The CMA’s tactics can test relationships. Last month, in the waning hours of the legislative session, the medical association sent an urgent appeal to labor leaders on union-supported Assembly Bill 533, which aimed to sort out who should pay unexpected medical charges from health providers outside a patient’s network. The CMA’s president, Dr. Luther Cobb, wrote, “California’s doctors are workers, too.”

“Like you and your members, they spend years learning their trade and take tremendous pride in a job well done.” Cobb later added, “This anti-worker bill is a huge giveaway to health insurers.”

Barry Broad, a lobbyist representing the California Teamsters, said it angered some unions.

“That bill was a basic consumer bill,” he said. “So the notion they would build it into some self-righteous thing upset a lot of people in labor.”

The push revealed that the financial interests of doctors don’t always align with the interests of patients, said Anthony Wright, executive director of Health Access.

“When the CMA is embodying that public health voice, they can be very powerful,” Wright said. “But I think it’s also appropriate that they are scrutinized when they are advocating for just the self-interest of doctors.”

The CMA’s lobbying and political shops are headed by Janus Norman, who worked for the American Federation of State, County and Municipal Employees under longtime lobbyist Willie Pelote. Norman stressed that the CMA is committed to working out a solution to surprise billing. AB 533 was a bad bill that needed to fail, he said.

For all the time its staff spent on intricate industry measures, two blockbuster bills in which the CMA had an outsized role dealt with assisted death and public health.

The mandatory vaccine measure was supported by the CMA and co-authored by Sen. Richard Pan, a Sacramento Democrat who once sat on its board. He said the association’s stewardship over Senate Bill 277 demonstrated its commitment to public health. “Certainly not part of the CMA agenda this year was doing a big vaccination bill,” Pan said.

“While I think there is strong support among the membership for immunizations, that’s because it’s a good public health measure. It’s certainly not for the personal benefit of physicians.”

There was a darker side to the debate.
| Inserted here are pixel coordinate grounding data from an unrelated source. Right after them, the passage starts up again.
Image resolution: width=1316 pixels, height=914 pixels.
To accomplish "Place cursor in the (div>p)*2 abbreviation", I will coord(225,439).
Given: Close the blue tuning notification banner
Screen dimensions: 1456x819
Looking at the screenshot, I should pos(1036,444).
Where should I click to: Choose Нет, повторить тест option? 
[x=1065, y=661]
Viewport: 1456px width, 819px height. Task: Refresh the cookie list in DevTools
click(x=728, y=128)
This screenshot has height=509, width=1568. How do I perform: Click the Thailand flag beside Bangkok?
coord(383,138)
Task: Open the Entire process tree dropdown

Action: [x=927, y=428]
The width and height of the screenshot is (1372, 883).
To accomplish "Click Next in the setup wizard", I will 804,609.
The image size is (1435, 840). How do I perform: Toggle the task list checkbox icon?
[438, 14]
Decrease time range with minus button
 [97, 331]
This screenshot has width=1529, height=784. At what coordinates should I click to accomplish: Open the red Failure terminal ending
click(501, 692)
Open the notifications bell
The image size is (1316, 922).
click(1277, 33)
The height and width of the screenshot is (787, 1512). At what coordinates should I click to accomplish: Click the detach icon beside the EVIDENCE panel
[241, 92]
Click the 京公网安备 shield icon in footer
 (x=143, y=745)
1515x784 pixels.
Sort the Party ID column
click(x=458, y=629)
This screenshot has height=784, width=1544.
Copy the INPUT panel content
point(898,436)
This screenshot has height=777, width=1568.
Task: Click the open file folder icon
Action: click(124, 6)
In May, the CMA’s attorneys sent a warning letter to an official with the California Chiropractic Association that they believe encouraged opponents of the bill to stalk lobbyists for the legislation. Threats found their way to social media. Norman recalled sitting down his family and telling them to speak up if anyone suspicious was following them. “It was rough,” he said.

Most observers believe the assisted-death bill, also signed by Gov. Jerry Brown, would not have advanced if the CMA had remained opposed, as it had for decades. Sensing the issue would return to the Capitol this year, Dr. Ted Mazer, the speaker of the house of delegates, said physicians pored over the question. Ultimately, they settled on neutrality. On the bill itself, they elected to remain neutral only after the original authors of what became AB X2-15 agreed to limit their liability and provide other safeguards.

The CMA could have a stake in as many as five ballot initiatives in addition to the cigarette tax next year. Its 2011 white paper, which recommended regulating recreational marijuana similar to alcohol and tobacco, and its close relationship with Democratic Lt. Gov. Gavin Newsom, could set the stage for the CMA to back a pot legalization push. Newsom spoke at a CMA conference this year in Los Angeles.

Mazer said he and his wife never favored pot legalization, and didn’t expect to be moved. Newsom said it should not become a tax bonanza, and warned about keeping it away from children, Mazer said.

“After listening to (Newsom) talk, we kind of looked at each other and went, ‘If you can cover the things he’s worried about, it’s not so bad.’ 

It’s this recurring ability to shape policy that keeps Corcoran engaged. In his seventeenth year at CMA, he said he’s constantly refining the organization, even bringing in an expert on workplace relationships to help employees develop.

“I don’t want people to ever be apologetic about working on behalf of doctors, or for CMA. I want them to be full of pride,” Corcoran said. “It is rare for people in the political world to be able to represent a really noble cause and a noble profession and at the same time have a lot of influence.”